According to Raju, weak cases can seem stronger when prosecutors introduce gang enhancements. Instead of concrete evidence related to the criminal charge, gang allegations permit prosecutors to introduce potentially inflammatory information that might otherwise be legally irrelevant. “Now we’re looking at: what did some other person do six months earlier or six years earlier,” Raju said. “Your client may not have anything to do with them, but they both have some connection to some name or symbol.” In other cases, the very threat of the gang enhancement can often be enough to persuade a defendant to accept a plea bargain. Given the lengthy sentences that can result, a trial might not be worth the risk.

Roughly 7 percent of California’s prison population, around 115,000 people, is serving extra time because of gang enhancements; given that the state has been ordered by the Supreme Court to reduce its prison overcrowding, this is hardly an insignificant figure. According to the California Department of Corrections and Rehabilitation, nearly half of those convicted with gang enhancements are serving an additional 10 years or more. Black and Latino inmates account for more than 90 percent of inmates with gang enhancements; fewer than 3 percent are white.

6 comments:

BigDonOne said...

This just keeps getting "better." Y'all have seen the endless stream of ads - call 1-800...if you used this drug, or that medical appliance, and had a bad outcome....


Between innings in the Mariner's game today on ROOT SportsNW, Mrs.BD hollers, "BigDon, come here, you *HAVE* to see this." It was a commercial for some law firm featuring sorry-ass looking75z, with the pitch something like "Were you falsely arrested, handcuffed, booked, abused by the POH-lice, etc. etc.,...Call 1-800..."


It's bad enough that the police themselves are unilaterally (Ferguson Effect) backing off from doing their jobs. Now whole city and county administrations will be encouraging an unjustified soft-pedal to avoid a tsunami of expensive-to-litigate and settle frivolous lawuits.....


Bigtime anarchy on the horizon...

Dale Asberry said...

How does this comment have any relevance to this post?

CNu said...

lol, only developmentally-arrested septuagenarian I know! Thanks for keeping it One-hunnit BD. https://youtu.be/SzuOOshpddM

ken said...

------------------------------------

To do —
Can you extend the text on California gang enhancements from the point where it stops? The records are separate material with no connection to the text above.

Record excerpts —
------------------------------------

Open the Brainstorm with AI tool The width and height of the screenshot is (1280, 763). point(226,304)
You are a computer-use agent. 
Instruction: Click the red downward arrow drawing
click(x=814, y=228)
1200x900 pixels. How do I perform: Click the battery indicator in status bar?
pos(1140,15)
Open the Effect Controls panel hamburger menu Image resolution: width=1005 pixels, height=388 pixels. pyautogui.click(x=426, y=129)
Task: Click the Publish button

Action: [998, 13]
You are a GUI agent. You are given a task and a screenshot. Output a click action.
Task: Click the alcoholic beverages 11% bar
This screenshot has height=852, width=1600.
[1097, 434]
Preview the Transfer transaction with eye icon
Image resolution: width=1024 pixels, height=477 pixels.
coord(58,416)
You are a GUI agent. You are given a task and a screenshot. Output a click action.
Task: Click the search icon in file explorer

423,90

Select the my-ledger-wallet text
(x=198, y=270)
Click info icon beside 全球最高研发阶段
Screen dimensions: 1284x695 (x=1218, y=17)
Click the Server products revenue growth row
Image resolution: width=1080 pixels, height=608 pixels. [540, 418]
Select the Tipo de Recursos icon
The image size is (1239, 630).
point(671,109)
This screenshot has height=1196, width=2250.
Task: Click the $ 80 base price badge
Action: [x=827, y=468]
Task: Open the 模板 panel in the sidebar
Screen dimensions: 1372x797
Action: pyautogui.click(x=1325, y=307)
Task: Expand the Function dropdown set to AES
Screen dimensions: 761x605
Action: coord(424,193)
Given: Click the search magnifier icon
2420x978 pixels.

------------------------------------

Written answer —
"Roughly 7 percent of California’s prison population, around 115,000 people, is serving extra time because of gang enhancements; given that the state has been ordered by the Supreme Court to reduce its prison overcrowding, this is hardly an insignificant figure."

I suspect most would read the way this is phrased and think that 115,000 people in California alone are serving extra time because of gang enhancements...I am not sure if the author does this on purpose, or if this is just that poorly written. Seeing as this fact is stated somewhere else:

"California’s prison population has been on the decline for several years, since a 2006 peak of 163,000 inmates. In 2009, the U.S. Supreme Court ordered California to reduce its prison population to 137.5% of institutional design capacity. A mixture of reforms, inmate transfers, and new construction brought the population below the mandated threshold. As of March 2015, it stood at 112,300, or 135.8% of capacity."


We can assume then the Times article meant 7 percent of 115000 or about 8050 people are serving extra time for being affiliated with gangs, although for the someone just breezing through the article, you wouldn't come up with that the way its worded.

BigDonOne said...

Like you have previously stated, CNu...if BD didn't exist, you would have to invent him.

Uglyblackjohn said...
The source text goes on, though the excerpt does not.